Ist es zu früh für seinen Abgang aus der Kriminalgeschichte? Ja.
Eben erschien im Schweizer Diogenes Verlag Fall 21, „Tierische Profite“ – und zwar mit 200.000 Exemplaren Startauflage. Man hat die in Venedig lebende Amerikanerin Donna Leon noch immer nicht satt.
„Tierische Profite“ ist, wie alle ihre Krimis, aktuell, gesellschaftskritisch, mafiös. Lustig ging’s ja nie zu. Aber diesmal ist das Gefühl von Traurigkeit besonders stark zu spüren.
Was dem Roman guttut.
Letzter Kaffee
Brunetti steht oft am Fenster, redet nichts, schaut nur.
An seinem Schmerz ändert nichts, dass seine Paola trotz ihrer Arbeit an der Universität daheim zu Mittag drei Gänge auf den Tisch stellt, Tagliatelle mit Jakobsmuscheln, Tintenfisch mit Erbsen bzw. gebackenen Fenchel und crostata di fragole.
Und der echte Canaletto in der Küche ist auch kein Trost mehr.
Es liegt an Italien generell, an den immer teurer werdenden Restaurants in Venedig im Speziellen. Und an der Geschichte eines alten Mannes, der nicht mehr in der Lage war, seine an Alzheimer leidende Frau zu pflegen, aber mit den nach Abzug der Miete verbleibenden 250 Euro konnte er keine Hilfe engagieren ... also brachte er zuerst sie um, dann sich selbst.
Vorher hatten die beiden ein letztes Mal Kaffee miteinander getrunken.
Und es liegt am Hauptthema, das ebenfalls schwer im Magen liegt: Im Kanal treibt ein erstochener Mann. Er sieht aus, wie man sich einen Verbrecher vorstellt. Massig. Kein Hals. Stiernacken.
Aber er ist ein Guter. Ein Tierarzt aus Mestre, der im Schlachthof gearbeitet hat. Der dafür sorgen sollte, dass nur das Fleisch gesunder Tiere auf den Lebensmittelmarkt kommt.
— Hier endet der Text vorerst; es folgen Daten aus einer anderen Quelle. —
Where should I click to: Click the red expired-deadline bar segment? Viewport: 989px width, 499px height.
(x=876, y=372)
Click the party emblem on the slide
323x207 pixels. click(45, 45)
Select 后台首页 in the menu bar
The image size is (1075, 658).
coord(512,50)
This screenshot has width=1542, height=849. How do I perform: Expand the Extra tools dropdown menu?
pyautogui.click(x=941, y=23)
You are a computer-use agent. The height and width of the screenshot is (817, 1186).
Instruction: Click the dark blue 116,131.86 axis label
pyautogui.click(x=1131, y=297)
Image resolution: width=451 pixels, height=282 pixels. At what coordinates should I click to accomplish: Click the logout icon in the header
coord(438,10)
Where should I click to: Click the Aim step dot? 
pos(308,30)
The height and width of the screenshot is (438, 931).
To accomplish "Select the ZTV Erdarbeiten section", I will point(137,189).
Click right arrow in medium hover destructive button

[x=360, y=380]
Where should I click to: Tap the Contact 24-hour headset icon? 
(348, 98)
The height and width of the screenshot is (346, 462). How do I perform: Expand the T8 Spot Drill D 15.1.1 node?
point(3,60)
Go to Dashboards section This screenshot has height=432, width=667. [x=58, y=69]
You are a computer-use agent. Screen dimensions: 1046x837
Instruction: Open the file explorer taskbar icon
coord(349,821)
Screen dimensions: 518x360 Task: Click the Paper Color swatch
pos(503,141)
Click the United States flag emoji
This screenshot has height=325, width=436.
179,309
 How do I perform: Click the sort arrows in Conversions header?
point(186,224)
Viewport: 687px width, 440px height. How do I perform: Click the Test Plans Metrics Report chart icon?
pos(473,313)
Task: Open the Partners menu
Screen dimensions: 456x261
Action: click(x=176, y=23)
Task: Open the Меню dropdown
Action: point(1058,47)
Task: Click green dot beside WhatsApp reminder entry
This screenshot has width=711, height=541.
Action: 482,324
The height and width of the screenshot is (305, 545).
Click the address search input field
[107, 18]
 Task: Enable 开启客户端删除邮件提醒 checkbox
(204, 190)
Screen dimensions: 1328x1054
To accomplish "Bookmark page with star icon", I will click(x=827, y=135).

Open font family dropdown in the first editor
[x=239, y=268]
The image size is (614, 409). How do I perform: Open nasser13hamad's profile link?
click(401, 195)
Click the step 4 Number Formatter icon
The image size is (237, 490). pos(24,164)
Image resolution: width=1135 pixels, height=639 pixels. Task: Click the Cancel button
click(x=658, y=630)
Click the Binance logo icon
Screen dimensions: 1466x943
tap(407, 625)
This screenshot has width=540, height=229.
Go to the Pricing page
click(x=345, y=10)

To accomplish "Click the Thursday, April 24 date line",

„Tierische Profite“ ist trotz der Grausamkeiten und der angeprangerten Gier ein zärtliches Buch geworden. Mit einem Begräbnis, bei dem der Pfarrer Katzen streichelt und Hundeohren krault und ein anderer Trauergast, ein Papagei, „Ciao“ ruft, nahm sich Donna Leon sogar vor, Trübsal aus den Herzen zu blasen.
KURIER-Wertung: **** von *****
Info: Donna Leon: „Tierische Profite“ Übersetzt von Werner Schmitz. Diogenes Verlag. 328 Seiten. 23,60 Euro.